Images and Poetry

Does the word “poetry” conjure up hours spent trying to learn by rote verse after verse of poems? Or perhaps it was trying to answer those unwieldy poetry questions for state examinations? Or perhaps just trying to understand what a poem was all about?

I would have been able to answer yes to all those questions except for a chance question while travelling on a DART back in 1990. As usual I was engrossed in a book in a near empty carriage, when I was approached and asked if I would consider reading a poem. The poem was part of a CIE programme around the idea of poetry in motion which would be displayed on the DART. Some of these poems would also be narrated by commuters. I was asked to be one of those narrators.

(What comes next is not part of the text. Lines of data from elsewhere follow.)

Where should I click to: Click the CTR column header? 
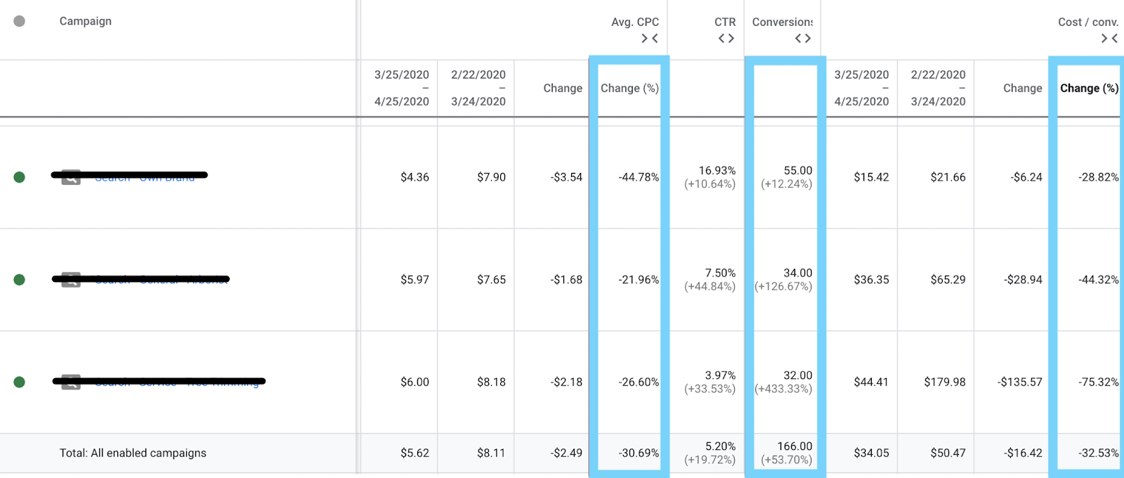pyautogui.click(x=725, y=22)
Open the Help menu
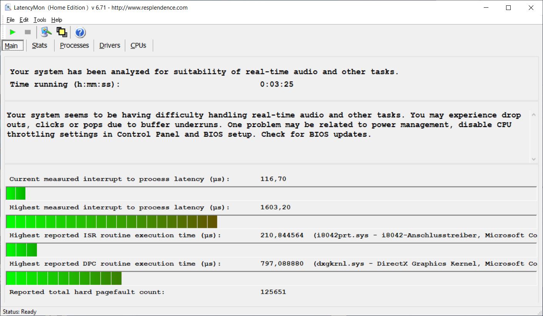The width and height of the screenshot is (543, 316). click(x=57, y=20)
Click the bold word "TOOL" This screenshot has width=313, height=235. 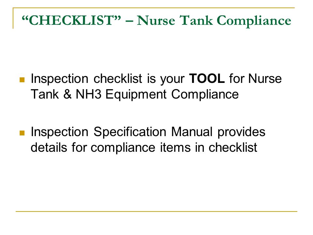click(x=207, y=79)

It was from this random encounter that my interest in poetry was sparked. Those “Poems on the DART” were short pithy poems and most were very readable. Jonathan Williams had compiled a wide, varied collection of poems. If an ordinary commuter could be asked to read a poem then for me it meant that these poems could be for anyone.

In an article for www.writing.ie “Thoughts for Budding Poets” Liz Cowley says and I quote “…poetry shouldn’t be like medicine – hard to swallow but good for you”.    I totally agree.

Liz Cowley is one of my favourite poets. Her work is so accessible.   She can make the most mundane seem important.   That together with the laughter which mingles with the often-tough topics of everyday living is what makes reading her poetry so enjoyable.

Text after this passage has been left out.